*** Records shown Section Begins ***

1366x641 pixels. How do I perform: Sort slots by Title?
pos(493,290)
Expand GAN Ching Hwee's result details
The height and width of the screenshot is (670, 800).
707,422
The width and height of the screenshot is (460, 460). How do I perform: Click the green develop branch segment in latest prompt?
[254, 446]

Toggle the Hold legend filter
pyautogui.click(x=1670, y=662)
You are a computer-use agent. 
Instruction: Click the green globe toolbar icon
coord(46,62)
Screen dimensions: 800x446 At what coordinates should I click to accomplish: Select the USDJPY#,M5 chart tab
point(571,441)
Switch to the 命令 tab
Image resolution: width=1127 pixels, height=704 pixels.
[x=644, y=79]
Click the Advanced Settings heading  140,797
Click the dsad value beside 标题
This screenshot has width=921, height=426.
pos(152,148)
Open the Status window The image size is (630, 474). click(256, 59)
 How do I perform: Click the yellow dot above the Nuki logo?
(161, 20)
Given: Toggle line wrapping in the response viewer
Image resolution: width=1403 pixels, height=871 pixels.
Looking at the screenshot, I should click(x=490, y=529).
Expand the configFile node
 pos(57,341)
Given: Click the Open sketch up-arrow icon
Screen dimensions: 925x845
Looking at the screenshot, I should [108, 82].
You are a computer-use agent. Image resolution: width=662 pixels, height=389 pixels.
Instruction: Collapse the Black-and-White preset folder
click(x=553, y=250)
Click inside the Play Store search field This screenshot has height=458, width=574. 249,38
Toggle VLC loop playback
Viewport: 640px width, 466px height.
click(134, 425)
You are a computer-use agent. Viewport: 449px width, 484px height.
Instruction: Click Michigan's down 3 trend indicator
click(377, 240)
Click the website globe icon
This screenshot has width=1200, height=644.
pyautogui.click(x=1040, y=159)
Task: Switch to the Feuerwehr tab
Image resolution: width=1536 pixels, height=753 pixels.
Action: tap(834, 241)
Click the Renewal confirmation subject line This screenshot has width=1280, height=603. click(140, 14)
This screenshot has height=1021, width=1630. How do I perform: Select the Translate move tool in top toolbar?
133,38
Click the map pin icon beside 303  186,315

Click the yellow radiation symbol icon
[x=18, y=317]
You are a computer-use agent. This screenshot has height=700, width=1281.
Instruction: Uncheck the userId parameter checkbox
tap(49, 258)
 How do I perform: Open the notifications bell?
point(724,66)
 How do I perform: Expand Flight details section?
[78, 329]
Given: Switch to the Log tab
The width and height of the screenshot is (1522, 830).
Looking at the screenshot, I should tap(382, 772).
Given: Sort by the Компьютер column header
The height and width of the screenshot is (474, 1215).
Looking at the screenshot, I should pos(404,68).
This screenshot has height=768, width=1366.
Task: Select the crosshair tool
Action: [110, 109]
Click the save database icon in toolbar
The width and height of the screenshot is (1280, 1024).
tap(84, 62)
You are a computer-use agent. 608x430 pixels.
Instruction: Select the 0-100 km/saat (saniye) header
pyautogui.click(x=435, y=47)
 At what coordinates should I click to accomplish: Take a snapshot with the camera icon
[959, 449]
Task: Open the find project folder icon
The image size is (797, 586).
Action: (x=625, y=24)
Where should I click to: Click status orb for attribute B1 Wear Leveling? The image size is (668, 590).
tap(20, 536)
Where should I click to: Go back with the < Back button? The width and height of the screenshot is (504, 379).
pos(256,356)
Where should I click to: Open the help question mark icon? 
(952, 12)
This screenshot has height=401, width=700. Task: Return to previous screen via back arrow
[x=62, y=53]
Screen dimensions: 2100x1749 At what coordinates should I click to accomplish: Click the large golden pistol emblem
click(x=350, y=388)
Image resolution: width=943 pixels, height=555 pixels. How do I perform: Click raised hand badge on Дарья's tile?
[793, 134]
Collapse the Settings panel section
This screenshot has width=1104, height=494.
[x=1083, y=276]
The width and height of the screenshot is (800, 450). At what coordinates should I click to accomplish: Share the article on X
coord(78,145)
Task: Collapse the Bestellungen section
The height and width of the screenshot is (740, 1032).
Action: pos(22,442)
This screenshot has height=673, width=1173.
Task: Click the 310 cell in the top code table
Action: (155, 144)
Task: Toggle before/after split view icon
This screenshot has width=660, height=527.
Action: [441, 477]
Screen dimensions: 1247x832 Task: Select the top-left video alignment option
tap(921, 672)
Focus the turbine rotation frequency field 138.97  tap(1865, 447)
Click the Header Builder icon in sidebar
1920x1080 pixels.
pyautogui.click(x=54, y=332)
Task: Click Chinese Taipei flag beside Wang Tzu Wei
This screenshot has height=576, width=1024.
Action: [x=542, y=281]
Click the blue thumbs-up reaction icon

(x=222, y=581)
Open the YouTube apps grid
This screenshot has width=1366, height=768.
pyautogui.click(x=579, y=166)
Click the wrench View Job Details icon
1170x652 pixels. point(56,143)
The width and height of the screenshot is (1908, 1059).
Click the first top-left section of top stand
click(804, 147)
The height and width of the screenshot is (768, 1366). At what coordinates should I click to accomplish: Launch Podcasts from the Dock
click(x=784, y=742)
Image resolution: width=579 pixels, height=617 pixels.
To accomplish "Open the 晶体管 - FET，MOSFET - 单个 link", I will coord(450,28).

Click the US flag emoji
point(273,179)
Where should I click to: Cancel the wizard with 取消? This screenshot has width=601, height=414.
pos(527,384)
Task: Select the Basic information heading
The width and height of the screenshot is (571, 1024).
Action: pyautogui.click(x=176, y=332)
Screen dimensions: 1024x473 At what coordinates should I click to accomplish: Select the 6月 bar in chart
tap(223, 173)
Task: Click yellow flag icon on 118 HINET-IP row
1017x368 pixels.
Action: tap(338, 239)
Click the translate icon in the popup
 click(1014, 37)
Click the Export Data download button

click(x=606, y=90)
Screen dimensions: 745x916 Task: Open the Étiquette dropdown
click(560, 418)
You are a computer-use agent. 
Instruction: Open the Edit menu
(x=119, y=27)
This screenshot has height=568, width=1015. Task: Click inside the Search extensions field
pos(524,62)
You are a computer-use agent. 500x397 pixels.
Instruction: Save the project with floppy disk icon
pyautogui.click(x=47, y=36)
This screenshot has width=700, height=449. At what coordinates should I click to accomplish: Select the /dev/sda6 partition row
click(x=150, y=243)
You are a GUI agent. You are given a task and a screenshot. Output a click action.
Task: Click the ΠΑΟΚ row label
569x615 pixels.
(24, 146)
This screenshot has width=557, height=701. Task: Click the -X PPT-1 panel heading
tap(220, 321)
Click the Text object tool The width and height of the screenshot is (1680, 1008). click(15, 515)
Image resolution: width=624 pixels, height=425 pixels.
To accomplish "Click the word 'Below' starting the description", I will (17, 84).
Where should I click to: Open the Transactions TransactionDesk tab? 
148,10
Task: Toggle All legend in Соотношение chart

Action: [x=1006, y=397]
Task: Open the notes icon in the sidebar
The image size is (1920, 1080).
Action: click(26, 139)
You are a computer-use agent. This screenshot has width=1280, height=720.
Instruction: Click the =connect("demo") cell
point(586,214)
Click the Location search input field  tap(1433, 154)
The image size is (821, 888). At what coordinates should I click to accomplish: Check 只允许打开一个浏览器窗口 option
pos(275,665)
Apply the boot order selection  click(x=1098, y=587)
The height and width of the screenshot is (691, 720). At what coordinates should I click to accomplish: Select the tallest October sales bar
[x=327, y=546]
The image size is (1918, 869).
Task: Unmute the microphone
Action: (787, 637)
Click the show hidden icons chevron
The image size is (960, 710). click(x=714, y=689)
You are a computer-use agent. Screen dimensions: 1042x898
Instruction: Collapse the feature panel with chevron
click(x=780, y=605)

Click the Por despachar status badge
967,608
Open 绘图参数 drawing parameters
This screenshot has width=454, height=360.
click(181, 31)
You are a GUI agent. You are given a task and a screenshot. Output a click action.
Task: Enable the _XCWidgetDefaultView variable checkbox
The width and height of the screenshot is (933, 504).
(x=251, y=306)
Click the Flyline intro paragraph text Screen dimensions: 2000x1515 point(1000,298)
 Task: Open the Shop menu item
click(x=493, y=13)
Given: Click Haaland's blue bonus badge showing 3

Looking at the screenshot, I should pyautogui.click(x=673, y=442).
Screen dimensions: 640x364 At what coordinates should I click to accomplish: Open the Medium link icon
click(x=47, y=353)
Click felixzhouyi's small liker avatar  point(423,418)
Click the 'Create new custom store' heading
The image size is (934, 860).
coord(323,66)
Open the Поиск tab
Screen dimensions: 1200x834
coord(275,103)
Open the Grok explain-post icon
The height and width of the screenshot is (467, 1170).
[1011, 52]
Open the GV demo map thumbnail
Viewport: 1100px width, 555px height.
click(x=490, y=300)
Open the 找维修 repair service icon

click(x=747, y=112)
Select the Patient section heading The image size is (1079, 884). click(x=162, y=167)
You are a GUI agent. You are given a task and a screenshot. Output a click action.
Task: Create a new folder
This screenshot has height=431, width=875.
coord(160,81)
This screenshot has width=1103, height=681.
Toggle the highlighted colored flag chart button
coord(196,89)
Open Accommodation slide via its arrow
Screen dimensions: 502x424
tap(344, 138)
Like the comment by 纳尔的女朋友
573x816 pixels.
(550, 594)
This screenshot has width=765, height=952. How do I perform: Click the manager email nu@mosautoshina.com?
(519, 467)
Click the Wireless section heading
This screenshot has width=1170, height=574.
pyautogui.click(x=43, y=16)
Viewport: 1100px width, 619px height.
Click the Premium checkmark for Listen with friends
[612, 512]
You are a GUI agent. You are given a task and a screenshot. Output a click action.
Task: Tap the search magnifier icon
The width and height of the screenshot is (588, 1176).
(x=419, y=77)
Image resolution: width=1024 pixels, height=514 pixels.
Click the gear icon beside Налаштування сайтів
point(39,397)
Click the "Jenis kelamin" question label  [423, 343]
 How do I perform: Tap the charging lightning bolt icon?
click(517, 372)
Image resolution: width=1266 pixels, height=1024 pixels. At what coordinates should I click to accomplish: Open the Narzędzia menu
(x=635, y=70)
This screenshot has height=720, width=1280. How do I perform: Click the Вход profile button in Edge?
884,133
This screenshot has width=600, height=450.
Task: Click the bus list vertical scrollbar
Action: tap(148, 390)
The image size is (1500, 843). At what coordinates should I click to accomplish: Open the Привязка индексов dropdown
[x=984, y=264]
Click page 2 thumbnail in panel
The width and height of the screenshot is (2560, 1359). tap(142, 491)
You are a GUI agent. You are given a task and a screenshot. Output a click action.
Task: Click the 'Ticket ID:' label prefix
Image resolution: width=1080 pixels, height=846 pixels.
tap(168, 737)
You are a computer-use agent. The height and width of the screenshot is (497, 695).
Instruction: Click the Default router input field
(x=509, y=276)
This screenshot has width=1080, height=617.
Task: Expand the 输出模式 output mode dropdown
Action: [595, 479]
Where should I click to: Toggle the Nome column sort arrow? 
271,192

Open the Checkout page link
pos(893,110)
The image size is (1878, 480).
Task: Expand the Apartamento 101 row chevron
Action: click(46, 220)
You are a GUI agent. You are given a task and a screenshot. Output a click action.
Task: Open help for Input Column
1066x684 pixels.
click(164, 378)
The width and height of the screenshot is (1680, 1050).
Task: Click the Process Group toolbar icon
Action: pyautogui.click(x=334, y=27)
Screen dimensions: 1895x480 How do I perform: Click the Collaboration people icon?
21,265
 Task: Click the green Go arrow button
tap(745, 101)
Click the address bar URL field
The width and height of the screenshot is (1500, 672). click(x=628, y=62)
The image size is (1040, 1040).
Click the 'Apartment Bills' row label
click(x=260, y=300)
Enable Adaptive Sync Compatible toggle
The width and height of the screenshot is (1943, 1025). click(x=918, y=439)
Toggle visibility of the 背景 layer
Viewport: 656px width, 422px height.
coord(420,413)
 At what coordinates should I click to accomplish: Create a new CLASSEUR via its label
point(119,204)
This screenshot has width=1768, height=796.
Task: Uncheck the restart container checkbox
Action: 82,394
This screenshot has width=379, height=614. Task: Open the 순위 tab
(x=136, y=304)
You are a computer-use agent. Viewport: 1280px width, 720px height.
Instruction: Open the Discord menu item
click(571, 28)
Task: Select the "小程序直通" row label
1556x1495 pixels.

*** Records shown Section Ends ***

Make a tally of the lines in this data that include the string "sidebar", and answer with that tally alone.

Task response
2